■ Assignment A
Do these statements agree with the excerpt on TB hospital admission? Answer yes or no for each and quote the deciding words. (i) Co-morbidities are among the reasons given for recommending hospital admission. (ii) TB and COVID-19 have clearly different signs and symptoms. (iii) The review offers patient discharge criteria.
■ Assignment B
According to the excerpt on TB hospital admission, why is it hard to tell TB and COVID-19 apart? Answer in one to three sentences.
■ Assignment C
Print the part of the excerpt on TB hospital admission that opens with the words containing "Both diseases have" and closes with "by different reasons.".

■ Selected excerpt
▼

The most frequently stated reasons for recommending hospital admission include: severe TB, infection control concerns, co-morbidities and drug adverse events which cannot be managed at out-patient level. The review also provides suggestions on hospital requirements for safe admissions as well as patient discharge criteria, while underlining the relevance of patient-centred care through community/home-based care.

Keywords: TB, COVID-19, Hospital admission, Discharge, Hospitalization criteria, Infection control and prevention, Length of stay, Costs

Introduction

Tuberculosis (TB) and COVID-19 show similarities and differences, as recently discussed in the scientific literature.1, 2, 3, 4, 5, 6, 7

Both diseases have similar signs and symptoms,6, 7, 8, 9, 10 rendering their differential diagnosis difficult as they may also present concomitantly. They might require hospital admission, although justified by different reasons.

▲

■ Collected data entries
▼

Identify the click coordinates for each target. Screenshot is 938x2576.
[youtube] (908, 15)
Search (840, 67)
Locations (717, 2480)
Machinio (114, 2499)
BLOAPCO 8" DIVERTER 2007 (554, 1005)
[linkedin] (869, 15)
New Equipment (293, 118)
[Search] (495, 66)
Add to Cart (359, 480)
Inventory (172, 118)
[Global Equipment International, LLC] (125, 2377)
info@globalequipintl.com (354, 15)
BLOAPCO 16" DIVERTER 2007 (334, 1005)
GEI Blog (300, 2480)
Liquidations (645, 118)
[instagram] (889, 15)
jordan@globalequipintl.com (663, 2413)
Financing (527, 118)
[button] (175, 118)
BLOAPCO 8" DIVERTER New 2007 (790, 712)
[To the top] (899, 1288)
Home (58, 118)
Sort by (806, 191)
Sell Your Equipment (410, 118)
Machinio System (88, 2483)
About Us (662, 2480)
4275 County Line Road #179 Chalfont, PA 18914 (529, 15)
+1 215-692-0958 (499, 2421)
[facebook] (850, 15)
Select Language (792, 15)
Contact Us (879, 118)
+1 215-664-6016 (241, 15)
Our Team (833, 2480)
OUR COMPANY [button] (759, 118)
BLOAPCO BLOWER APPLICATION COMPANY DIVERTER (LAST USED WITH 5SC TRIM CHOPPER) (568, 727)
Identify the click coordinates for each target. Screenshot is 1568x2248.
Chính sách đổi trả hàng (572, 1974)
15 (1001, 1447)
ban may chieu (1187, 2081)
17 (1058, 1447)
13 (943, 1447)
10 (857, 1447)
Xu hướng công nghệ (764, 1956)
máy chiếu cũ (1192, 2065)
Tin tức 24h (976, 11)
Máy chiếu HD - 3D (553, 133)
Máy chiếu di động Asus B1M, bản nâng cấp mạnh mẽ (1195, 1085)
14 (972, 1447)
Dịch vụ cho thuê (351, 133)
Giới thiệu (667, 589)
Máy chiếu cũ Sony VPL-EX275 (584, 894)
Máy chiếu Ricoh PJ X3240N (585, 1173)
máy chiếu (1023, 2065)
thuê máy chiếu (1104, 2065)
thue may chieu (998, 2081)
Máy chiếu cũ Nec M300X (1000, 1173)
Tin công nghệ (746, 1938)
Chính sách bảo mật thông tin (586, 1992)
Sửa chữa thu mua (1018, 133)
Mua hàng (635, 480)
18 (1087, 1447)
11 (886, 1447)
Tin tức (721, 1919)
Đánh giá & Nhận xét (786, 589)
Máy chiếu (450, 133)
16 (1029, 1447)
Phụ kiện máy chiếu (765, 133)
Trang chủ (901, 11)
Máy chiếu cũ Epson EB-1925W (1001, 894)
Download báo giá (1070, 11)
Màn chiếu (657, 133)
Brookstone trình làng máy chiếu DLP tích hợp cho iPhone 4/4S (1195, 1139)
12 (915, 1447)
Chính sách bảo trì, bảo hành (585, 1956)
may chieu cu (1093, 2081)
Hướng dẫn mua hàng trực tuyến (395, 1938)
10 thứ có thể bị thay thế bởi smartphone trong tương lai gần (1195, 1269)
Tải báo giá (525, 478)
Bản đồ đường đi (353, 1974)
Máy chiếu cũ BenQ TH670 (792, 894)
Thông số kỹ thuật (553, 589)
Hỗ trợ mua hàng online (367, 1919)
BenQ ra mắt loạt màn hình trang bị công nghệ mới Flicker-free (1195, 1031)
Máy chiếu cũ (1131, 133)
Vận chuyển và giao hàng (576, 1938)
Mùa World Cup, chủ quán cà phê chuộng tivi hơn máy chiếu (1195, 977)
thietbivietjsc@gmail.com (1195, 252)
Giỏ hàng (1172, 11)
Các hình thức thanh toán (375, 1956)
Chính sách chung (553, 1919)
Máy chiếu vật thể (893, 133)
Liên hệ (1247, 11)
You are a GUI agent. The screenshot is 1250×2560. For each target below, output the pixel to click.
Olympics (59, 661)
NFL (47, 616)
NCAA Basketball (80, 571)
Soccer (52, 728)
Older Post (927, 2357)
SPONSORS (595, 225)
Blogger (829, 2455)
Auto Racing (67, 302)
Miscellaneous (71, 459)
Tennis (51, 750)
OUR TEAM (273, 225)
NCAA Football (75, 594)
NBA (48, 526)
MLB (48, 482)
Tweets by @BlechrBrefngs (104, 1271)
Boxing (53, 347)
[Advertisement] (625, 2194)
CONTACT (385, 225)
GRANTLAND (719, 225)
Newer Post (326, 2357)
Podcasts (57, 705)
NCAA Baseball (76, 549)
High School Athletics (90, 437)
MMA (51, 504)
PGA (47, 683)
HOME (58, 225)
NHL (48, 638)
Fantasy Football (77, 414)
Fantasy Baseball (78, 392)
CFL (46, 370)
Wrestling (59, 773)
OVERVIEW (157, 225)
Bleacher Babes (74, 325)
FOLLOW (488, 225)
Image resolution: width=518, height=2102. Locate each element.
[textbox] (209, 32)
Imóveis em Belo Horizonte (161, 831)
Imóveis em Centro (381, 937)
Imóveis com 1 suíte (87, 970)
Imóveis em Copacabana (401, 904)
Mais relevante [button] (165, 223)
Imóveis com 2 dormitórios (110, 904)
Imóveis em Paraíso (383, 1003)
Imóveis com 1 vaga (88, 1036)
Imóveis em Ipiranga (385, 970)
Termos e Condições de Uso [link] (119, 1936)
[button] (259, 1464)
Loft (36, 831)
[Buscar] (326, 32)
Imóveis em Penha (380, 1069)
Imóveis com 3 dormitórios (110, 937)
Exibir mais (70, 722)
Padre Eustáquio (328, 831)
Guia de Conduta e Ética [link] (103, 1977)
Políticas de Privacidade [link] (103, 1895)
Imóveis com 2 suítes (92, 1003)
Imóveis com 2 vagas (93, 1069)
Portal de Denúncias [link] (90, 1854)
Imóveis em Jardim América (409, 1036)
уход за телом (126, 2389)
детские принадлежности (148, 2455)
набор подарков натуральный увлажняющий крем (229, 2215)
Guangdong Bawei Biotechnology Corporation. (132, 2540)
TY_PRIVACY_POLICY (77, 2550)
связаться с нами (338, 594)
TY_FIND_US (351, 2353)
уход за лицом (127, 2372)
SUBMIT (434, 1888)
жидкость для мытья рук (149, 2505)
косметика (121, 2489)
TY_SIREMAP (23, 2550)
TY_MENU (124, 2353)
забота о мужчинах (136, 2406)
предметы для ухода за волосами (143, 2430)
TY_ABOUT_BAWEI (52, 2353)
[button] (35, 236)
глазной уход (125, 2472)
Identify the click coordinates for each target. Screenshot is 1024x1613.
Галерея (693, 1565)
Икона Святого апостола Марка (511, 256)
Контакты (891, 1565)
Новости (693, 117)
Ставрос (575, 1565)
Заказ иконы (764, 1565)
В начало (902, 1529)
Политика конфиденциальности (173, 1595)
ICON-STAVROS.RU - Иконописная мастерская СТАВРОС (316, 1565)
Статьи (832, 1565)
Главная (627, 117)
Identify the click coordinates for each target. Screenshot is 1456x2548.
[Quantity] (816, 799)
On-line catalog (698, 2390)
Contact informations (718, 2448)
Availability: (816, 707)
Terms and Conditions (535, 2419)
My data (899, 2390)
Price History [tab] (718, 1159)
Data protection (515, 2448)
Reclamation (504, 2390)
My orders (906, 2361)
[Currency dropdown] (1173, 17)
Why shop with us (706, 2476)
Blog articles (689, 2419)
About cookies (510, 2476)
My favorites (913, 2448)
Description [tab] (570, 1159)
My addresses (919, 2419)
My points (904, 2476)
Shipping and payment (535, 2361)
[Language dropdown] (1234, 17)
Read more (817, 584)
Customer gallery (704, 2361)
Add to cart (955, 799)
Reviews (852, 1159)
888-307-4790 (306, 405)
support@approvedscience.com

▲

■ Task output A
(i) Yes: "severe TB, infection control concerns, co-morbidities and drug adverse events which cannot be managed at out-patient level"
(ii) No: "Both diseases have similar signs and symptoms"
(iii) Yes: "The review also provides suggestions on hospital requirements for safe admissions as well as patient discharge criteria"

■ Task output B
It is hard because both diseases have similar signs and symptoms. They may also present at the same time.

■ Task output C
Both diseases have similar signs and symptoms,6, 7, 8, 9, 10 rendering their differential diagnosis difficult as they may also present concomitantly. They might require hospital admission, although justified by different reasons.